The price of a made-to-measure blind is not a single figure, because it is built to your exact window and your choices. What you can know is what drives the cost, so you can judge a quote and keep it sensible. We do not sell blinds; we compare retailers, so this guide is about the factors rather than a price list.
The blind type
Type is the biggest single factor. Roller and vertical blinds are usually the most affordable; Roman, wooden and day and night blinds cost more for the extra fabric or the mechanism; and shutters sit in a different bracket altogether. Choosing the style is mostly choosing the price band.
The size of the window
Because the blind is cut to fit, the bigger the window the more it costs - price rises with both width and drop, so a large patio-door blind costs far more than a small kitchen one of the same style. This is also why a retailer's headline "from" price is for the smallest size; your window will usually cost more.
The fabric and the fittings
Within a type, the fabric moves the price: a plain everyday cloth is cheapest, while blackout, designer-licensed, textured or fire-retardant fabrics cost more.
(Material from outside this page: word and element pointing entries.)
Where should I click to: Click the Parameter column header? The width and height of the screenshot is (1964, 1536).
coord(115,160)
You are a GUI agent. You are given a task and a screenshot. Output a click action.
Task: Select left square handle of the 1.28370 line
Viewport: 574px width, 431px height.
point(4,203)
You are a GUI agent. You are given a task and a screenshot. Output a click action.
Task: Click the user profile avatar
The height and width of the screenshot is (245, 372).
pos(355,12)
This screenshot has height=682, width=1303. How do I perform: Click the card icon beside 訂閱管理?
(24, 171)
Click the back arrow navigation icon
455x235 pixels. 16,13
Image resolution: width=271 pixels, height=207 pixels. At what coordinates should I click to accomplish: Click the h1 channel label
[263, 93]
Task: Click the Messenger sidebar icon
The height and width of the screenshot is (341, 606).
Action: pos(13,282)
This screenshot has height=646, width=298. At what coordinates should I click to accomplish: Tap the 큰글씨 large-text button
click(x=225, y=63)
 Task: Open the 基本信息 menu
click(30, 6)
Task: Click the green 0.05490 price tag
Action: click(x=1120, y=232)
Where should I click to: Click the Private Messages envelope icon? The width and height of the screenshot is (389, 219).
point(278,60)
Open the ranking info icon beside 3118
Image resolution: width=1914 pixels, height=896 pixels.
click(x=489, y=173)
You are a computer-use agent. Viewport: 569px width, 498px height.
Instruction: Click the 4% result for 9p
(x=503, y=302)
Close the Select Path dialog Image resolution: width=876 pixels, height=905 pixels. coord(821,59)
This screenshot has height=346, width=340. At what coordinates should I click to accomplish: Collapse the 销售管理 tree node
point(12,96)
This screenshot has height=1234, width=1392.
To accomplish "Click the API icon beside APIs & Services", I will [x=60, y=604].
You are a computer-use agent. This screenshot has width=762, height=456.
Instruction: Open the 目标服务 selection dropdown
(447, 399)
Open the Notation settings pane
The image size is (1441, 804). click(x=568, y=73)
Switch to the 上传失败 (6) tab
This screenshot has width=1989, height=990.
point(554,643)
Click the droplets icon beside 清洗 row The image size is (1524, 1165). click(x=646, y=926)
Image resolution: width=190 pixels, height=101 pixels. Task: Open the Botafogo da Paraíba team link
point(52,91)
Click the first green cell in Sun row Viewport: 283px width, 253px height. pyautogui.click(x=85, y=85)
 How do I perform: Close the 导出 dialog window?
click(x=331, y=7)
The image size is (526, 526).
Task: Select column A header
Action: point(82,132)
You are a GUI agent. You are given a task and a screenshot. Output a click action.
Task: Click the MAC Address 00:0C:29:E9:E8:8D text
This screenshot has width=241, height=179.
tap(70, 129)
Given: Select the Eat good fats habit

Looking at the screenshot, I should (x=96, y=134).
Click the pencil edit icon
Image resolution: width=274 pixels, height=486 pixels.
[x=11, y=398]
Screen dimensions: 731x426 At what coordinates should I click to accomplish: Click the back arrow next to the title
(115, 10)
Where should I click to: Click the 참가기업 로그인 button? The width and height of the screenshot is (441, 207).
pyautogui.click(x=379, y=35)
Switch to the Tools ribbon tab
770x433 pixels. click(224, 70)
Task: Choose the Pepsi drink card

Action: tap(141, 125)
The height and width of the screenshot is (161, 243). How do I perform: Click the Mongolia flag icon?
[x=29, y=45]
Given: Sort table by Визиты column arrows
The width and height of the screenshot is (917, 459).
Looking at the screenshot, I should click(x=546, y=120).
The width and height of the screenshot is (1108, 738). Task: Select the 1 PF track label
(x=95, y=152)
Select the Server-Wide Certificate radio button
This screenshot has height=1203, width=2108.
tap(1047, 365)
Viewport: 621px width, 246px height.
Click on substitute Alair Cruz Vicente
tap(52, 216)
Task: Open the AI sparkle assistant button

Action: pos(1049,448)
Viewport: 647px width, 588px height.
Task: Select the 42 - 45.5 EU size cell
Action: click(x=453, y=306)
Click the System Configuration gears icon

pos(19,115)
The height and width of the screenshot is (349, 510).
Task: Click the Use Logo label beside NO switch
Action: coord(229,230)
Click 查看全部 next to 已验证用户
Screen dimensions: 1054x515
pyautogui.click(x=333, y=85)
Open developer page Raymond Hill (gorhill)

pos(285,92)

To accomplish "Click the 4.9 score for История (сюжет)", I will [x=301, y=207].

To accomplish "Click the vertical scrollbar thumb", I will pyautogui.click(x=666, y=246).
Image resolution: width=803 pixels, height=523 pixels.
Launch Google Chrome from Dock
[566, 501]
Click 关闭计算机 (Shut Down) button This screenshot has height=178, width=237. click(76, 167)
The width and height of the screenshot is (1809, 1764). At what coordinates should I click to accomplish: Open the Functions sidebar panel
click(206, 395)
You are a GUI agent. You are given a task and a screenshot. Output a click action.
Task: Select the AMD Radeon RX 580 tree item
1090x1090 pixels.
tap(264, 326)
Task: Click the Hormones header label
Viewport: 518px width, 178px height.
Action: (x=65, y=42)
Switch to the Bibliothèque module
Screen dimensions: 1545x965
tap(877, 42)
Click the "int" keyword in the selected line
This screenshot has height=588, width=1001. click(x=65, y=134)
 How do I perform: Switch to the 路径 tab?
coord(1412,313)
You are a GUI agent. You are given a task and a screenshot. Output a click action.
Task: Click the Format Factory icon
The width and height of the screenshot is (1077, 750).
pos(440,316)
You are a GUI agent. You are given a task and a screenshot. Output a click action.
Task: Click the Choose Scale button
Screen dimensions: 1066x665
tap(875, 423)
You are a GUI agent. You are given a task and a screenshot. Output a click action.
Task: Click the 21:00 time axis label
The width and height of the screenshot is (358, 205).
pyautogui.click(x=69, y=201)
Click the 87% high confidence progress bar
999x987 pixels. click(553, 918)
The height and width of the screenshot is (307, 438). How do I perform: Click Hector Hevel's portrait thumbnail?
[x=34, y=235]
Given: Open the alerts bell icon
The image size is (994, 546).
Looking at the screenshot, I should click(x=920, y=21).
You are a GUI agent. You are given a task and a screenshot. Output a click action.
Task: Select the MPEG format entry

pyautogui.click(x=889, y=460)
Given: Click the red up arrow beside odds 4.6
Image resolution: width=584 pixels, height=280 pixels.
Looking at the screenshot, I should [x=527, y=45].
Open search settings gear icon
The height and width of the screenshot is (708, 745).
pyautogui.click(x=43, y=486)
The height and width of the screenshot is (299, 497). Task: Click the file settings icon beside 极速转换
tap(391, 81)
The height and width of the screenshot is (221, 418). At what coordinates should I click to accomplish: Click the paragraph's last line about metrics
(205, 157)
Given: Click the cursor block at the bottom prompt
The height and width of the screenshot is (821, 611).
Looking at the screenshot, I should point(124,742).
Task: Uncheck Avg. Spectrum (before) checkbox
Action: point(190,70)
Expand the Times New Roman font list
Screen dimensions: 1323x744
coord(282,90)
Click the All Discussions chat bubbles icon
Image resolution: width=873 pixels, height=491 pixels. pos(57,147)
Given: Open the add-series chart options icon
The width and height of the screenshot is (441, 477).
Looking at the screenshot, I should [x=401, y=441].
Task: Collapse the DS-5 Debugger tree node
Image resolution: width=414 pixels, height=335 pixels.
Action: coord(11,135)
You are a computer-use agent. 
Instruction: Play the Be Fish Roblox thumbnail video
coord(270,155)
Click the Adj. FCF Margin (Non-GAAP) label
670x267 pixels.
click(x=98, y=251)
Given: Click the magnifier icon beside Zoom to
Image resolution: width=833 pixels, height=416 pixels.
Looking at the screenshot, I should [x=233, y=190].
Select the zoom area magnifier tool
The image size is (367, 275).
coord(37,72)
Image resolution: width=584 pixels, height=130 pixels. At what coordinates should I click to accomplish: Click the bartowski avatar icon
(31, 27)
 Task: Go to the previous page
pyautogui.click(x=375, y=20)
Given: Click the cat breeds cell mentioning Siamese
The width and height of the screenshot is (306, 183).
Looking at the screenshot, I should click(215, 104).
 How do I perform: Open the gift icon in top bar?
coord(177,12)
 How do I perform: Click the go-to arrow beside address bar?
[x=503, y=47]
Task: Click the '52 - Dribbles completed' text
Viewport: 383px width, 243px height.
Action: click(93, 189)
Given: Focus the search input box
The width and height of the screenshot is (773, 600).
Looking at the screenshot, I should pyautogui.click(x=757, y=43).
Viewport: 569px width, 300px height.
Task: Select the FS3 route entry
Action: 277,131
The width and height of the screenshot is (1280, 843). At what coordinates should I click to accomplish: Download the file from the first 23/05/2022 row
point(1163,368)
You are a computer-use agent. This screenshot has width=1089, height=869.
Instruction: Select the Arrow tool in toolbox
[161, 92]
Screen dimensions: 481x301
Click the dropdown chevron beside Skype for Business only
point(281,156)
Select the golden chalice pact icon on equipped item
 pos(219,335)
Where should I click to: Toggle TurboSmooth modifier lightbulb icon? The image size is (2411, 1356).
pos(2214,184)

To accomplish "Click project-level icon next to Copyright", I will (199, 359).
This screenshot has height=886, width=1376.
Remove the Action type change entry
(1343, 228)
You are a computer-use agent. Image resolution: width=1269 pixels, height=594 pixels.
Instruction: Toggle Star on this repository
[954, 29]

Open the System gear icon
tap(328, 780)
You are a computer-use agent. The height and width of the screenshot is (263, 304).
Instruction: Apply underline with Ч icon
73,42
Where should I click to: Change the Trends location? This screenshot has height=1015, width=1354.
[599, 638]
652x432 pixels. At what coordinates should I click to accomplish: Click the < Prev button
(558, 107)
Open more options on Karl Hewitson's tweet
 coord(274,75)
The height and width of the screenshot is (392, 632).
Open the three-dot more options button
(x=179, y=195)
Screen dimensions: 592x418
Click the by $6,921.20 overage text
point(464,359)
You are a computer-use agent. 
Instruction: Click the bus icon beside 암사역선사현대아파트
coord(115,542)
Fittings add too - a motorised blind costs significantly more than a manual one, and options such as perfect-fit frames or cassette headrails carry a premium over the standard fixing.
How to keep the cost down
- Measure accurately yourself rather than paying for a survey, on windows where you are confident.
- Stick to a plain fabric and standard fittings unless you have a reason not to.
- Choose the simplest type that does the job - a roller often does what a pricier style would.
- Compare the same or a similar blind across retailers, since the identical fabric can vary in price from one shop to another - which is exactly what this site is for.